Add read --tokenize

This splits a string into variables according to the shell's tokenization rules, considering quoting, escaping etc. This runs an automatic `unescape` on the string so it's presented like it would be passed to the command. E.g. printf '%s\n' a\ b returns the tokens printf %s\n a b It might be useful to add another mode "--tokenize-raw" that doesn't do that, but this seems to be the more useful of the two. Fixes #3823.
2025-01-19 04:52:44 +08:00 · 2019-11-29 20:05:31 +01:00 · 2019-11-29 20:05:31 +01:00 · 86133b0a2b
commit 86133b0a2b
parent 2fd1e4ab75
3 changed files with 84 additions and 3 deletions
--- a/sphinx_doc_src/cmds/read.rst
+++ b/sphinx_doc_src/cmds/read.rst
@ -38,6 +38,8 @@ The following options are available:

 - ``-S`` or ``--shell`` enables syntax highlighting, tab completions and command termination suitable for entering shellscript code in the interactive mode.

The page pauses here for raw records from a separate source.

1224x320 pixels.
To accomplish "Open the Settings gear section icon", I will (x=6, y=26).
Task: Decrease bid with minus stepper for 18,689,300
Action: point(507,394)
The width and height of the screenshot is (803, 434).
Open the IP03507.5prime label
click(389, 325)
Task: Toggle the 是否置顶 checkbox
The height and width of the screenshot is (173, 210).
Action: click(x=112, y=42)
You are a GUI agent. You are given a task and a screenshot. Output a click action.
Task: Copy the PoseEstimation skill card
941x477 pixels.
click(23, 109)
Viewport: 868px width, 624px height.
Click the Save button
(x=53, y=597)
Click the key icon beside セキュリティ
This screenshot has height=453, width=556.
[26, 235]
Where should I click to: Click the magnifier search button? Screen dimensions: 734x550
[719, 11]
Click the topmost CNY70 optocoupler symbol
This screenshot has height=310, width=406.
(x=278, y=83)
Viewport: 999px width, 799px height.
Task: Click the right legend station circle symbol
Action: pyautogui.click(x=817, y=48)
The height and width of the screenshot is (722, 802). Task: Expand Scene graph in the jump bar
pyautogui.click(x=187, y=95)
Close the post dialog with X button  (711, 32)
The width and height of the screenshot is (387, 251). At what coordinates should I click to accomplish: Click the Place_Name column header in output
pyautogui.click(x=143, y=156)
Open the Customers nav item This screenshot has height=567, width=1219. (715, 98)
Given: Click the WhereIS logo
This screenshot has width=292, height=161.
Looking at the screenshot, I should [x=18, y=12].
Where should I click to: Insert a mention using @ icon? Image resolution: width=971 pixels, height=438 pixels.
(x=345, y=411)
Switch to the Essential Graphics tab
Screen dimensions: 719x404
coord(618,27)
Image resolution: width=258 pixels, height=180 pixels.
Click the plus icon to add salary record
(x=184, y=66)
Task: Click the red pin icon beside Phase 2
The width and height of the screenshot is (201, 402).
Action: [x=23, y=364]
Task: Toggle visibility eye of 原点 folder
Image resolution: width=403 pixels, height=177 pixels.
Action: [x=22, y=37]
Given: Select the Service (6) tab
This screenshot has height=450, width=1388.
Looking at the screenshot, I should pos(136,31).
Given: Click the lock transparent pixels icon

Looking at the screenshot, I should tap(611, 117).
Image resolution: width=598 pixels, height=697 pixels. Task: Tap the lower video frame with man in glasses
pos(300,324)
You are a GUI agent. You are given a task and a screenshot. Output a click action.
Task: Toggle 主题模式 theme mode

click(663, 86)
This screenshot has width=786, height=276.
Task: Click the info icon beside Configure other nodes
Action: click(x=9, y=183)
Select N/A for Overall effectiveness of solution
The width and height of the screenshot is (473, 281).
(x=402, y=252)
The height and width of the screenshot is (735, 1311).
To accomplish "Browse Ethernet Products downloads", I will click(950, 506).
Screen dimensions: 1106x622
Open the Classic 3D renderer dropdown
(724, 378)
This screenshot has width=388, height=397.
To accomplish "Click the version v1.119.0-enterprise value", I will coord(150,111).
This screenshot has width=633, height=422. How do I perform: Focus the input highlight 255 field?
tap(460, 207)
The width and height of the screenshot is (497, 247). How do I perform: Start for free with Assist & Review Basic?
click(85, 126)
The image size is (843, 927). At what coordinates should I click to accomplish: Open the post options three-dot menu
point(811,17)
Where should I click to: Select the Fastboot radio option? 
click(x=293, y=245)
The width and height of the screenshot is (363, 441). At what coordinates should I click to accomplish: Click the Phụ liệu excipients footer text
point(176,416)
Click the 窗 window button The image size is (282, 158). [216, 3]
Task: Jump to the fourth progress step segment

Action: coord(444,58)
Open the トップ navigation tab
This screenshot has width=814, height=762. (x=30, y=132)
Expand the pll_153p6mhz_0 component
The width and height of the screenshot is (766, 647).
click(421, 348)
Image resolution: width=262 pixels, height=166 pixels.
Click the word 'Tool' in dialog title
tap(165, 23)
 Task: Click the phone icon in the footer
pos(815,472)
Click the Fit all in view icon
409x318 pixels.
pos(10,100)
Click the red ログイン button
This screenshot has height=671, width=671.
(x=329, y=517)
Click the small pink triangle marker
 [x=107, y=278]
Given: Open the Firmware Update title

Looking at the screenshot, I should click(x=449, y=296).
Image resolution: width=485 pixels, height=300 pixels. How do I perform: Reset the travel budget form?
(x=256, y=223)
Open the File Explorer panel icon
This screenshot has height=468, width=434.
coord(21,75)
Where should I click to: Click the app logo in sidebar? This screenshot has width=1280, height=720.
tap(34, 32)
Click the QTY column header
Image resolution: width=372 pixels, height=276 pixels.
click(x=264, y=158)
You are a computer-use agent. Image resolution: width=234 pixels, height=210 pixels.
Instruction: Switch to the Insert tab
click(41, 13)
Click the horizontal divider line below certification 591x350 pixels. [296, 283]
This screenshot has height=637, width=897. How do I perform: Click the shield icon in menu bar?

NOTE: Prior to fish 3.0, the short opt for ``--shell`` was ``-s``, but it has been changed for compatibility with bash's ``-s`` short opt for ``--silent``.

+- ``-t`` -or ``--tokenize`` causes read to split the input into variables by the shell's tokenization rules. This means it will honor quotes and escaping. This option is of course incompatible with other options to control splitting like ``--delimiter`` and does not honor $IFS (like fish's tokenizer). It saves the tokens in the manner they'd be passed to commands on the commandline, so e.g. ``a\ b`` is stored as ``a b``. Note that currently it leaves command substitutions intact along with the parentheses.
+
 - ``-u`` or ``--unexport`` prevents the variables from being exported to child processes (default behaviour).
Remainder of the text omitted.